Same statsmodels PHReg specification (single-pollutant, no cluster) run on
pm25_1yr_mean vs. pm25_5yr_mean.
Test C (consciously omitted) — Gamma frailty. lifelines does not support shared gamma frailty for 706K subjects tractably. Investigation 6-3’s hybrid already captures between-group heterogeneity via DerSimonian-Laird τ = 0.129; per-group frailty requires NCHS RDC county FIPS (deferred to Phase 7).
Verdict rule. ROBUST: both tests within ±10% HR shift and CI overlaps baseline. MILDLY SENSITIVE: one test 5–10% shift or CI overlap <50%. SENSITIVE: >10% shift or no CI overlap.
Headline results
Important baseline note: the local baseline for these robustness tests is HR = 1.41 (single-pollutant, statsmodels PHReg, 5-yr window), not the Investigation 6-3 headline of HR = 1.28. The gap reflects two adjustments made in Investigation 6-3’s Phase 7c run: (a) multi-pollutant joint Cox (PM2.5 + NO2 + O3) attenuates βPM2.5 by ~9% (carrying HR from ~1.41 to ~1.28); (b) smoking and BMI covariates on ~50% of subjects shift the point estimate within that range. The SE ratio and window-shift comparisons are apples-to-apples within this investigation; the level difference between 1.41 and 1.28 does not affect those tests.

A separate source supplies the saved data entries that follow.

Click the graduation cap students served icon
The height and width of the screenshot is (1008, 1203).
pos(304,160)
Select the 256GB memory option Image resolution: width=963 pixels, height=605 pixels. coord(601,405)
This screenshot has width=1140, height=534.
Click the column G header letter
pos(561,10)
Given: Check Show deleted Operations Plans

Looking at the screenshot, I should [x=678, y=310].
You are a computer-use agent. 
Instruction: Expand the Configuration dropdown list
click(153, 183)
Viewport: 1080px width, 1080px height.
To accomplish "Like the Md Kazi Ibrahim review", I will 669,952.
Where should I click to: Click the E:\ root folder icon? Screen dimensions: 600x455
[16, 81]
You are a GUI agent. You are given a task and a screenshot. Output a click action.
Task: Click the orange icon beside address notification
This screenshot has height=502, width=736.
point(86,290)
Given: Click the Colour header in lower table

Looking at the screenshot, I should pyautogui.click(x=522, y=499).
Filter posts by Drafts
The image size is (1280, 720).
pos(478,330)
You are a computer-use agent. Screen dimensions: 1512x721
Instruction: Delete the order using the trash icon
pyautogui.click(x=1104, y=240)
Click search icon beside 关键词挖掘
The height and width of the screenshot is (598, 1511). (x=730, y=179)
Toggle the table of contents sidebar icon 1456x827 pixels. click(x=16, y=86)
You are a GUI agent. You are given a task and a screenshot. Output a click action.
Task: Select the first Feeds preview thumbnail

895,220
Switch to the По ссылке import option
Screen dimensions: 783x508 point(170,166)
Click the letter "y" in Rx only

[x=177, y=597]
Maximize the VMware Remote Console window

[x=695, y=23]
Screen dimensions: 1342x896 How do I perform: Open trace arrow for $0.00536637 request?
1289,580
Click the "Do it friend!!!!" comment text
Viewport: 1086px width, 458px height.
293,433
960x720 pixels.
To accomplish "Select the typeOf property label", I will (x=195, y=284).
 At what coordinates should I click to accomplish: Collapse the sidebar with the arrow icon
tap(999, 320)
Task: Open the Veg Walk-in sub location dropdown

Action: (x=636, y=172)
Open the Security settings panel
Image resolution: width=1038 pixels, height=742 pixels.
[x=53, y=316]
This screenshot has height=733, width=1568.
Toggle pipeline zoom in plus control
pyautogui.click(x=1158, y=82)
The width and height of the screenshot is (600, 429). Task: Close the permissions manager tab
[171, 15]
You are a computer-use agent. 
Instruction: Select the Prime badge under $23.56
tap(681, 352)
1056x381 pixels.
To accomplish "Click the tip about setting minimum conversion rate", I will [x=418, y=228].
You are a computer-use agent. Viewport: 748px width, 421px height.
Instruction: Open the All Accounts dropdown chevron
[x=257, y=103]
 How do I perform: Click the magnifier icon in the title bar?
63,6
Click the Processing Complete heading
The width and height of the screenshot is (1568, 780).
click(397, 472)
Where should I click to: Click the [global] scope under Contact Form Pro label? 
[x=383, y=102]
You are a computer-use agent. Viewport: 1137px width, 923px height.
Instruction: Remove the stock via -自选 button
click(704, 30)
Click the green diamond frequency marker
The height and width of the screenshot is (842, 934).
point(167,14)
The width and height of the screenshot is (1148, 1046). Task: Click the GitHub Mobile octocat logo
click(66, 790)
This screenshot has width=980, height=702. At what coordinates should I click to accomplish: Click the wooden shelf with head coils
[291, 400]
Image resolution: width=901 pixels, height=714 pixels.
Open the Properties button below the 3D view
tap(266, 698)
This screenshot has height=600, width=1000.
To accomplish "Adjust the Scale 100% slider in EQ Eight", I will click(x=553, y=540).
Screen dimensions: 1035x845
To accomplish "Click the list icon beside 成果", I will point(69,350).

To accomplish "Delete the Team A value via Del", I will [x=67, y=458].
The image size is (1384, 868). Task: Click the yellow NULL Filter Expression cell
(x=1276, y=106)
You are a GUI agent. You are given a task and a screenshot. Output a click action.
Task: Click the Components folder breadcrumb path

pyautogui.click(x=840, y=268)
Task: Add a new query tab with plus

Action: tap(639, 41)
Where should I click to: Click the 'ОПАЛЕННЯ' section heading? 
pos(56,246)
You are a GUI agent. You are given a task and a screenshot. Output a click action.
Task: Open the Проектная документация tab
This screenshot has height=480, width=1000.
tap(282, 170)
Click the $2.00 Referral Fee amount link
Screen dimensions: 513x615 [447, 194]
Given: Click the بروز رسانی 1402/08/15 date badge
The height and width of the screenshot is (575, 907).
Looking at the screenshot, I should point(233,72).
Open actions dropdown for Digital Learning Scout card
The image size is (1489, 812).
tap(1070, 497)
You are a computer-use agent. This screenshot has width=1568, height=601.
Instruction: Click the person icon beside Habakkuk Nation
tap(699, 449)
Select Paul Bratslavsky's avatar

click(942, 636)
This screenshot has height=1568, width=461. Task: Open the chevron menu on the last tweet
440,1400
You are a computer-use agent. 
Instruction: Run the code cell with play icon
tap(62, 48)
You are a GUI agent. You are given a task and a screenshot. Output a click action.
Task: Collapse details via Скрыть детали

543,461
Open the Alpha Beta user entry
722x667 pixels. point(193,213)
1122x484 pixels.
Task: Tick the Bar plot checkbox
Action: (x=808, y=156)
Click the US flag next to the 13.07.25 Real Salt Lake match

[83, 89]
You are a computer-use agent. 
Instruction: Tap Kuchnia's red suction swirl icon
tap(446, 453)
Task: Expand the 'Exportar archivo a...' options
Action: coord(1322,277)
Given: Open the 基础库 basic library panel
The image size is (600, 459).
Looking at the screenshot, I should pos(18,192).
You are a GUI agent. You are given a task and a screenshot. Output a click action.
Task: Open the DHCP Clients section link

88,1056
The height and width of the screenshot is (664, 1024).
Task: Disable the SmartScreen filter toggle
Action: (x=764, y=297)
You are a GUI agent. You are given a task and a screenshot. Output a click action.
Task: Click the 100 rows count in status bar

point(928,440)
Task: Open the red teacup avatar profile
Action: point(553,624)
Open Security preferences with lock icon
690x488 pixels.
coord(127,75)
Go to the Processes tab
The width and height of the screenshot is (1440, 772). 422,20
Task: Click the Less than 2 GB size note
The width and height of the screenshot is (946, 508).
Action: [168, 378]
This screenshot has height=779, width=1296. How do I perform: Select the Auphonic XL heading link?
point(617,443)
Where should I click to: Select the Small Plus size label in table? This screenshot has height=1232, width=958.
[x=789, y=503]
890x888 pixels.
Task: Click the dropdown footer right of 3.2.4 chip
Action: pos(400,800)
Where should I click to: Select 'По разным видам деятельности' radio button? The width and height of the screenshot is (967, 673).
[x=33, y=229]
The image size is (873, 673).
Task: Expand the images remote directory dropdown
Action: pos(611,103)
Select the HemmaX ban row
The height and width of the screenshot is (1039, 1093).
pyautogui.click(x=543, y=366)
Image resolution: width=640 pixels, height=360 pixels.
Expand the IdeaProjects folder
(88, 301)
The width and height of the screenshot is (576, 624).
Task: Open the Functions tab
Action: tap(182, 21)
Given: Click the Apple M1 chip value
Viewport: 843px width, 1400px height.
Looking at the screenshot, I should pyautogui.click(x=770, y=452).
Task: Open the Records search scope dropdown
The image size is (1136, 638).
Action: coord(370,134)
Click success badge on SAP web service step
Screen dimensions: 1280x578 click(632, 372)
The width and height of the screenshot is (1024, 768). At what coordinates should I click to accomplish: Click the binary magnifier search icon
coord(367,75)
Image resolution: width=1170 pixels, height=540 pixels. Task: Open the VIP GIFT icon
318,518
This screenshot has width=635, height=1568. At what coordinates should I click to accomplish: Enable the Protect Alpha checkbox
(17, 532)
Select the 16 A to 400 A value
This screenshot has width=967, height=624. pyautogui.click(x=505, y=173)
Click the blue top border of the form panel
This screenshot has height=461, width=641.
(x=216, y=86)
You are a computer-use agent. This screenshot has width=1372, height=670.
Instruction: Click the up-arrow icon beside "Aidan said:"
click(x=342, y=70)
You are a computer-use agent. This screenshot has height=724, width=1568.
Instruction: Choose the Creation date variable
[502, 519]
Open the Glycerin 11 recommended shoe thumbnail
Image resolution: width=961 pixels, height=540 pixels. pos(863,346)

| Test | Metric | Baseline | Test result | Verdict |
|---|---|---|---|---|
| A: Cluster-robust SE (G = 5) | SE ratio (cluster / standard) | 1.000 | 1.074× | ROBUST |
| A: Cluster-robust SE | HR shift | 1.41 | 1.41 (+0.00%) | ROBUST |
| A: Cluster-robust SE | CI overlap with local std | — | YES | ROBUST |
| B: 1-year vs. 5-year window | HR per 10 μg/m³ | 1.41 | 1.48 (+4.7%) | ROBUST |
| B: 1-year vs. 5-year window | CI overlap with 5-year | — | 59.8% | ROBUST |
Correcting for within-region correlation widens the confidence interval by only 7.4% — not material
The Lin-Wei/Tsiatis cluster-robust SE (G = 5 census regions) inflates by 1.074× relative to the standard non-robust SE. The Investigation 6-3 CI is not materially understated by within-region exposure correlation. HR is unchanged — clustering adjusts the standard error but not the point estimate (clustering affects only SE, not point estimate). G = 5 is below the Lin-Wei G ≥ 10 reliability threshold, so the SE ratio is an informative lower bound rather than a precisely calibrated CI width—but at 7.4% inflation the qualitative verdict (ROBUST) is stable.
The 1-year exposure window gives a 4.7% higher estimate — directionally consistent with what we expect, not a model instability
The 1-year window (HR = 1.48) is higher than the 5-year window (HR = 1.41)—directionally consistent with evidence that acute-year PM2.5 spikes (wildfire events, stagnation episodes) carry excess mortality effects beyond the long-run chronic exposure average (Wettstein 2018, Reid 2016). Both windows are well within the ±10% ROBUST threshold; the CI overlap fraction of 59.8% confirms the two estimates are not statistically distinguishable. The 5-year window remains the policy default; the 1-year result is the upward sensitivity.
Caveats
- G = 5 is below the Lin-Wei reliability threshold. Reliable Lin-Wei/Tsiatis inference requires G ≥ 10. NHIS public-use ships only 4 census regions + NHANES national stratum. The SE ratio direction (1.074× inflation) is informative; treat the absolute CI width as a conservative bound. NCHS RDC county FIPS would give G = 3K+ counties.
- Local baseline (HR = 1.41) differs from Investigation 6-3 headline (HR = 1.28). Two reasons: (a) Investigation 6-3 Phase 7c uses multi-pollutant joint Cox (PM2.5 + NO2 + O3), attenuating βPM2.5 by ~9%; (b) Investigation 6-3 includes smoking + BMI on ~50% of subjects. Robustness tests here are apples-to-apples (same spec); the level difference does not invalidate the SE ratio or window-shift comparisons.
- Gamma frailty omitted. Unmeasured within-region between-subject heterogeneity is not tested. Investigation 6-3’s DerSimonian-Laird τ already captures between-group heterogeneity; within-region frailty requires RDC county-level data.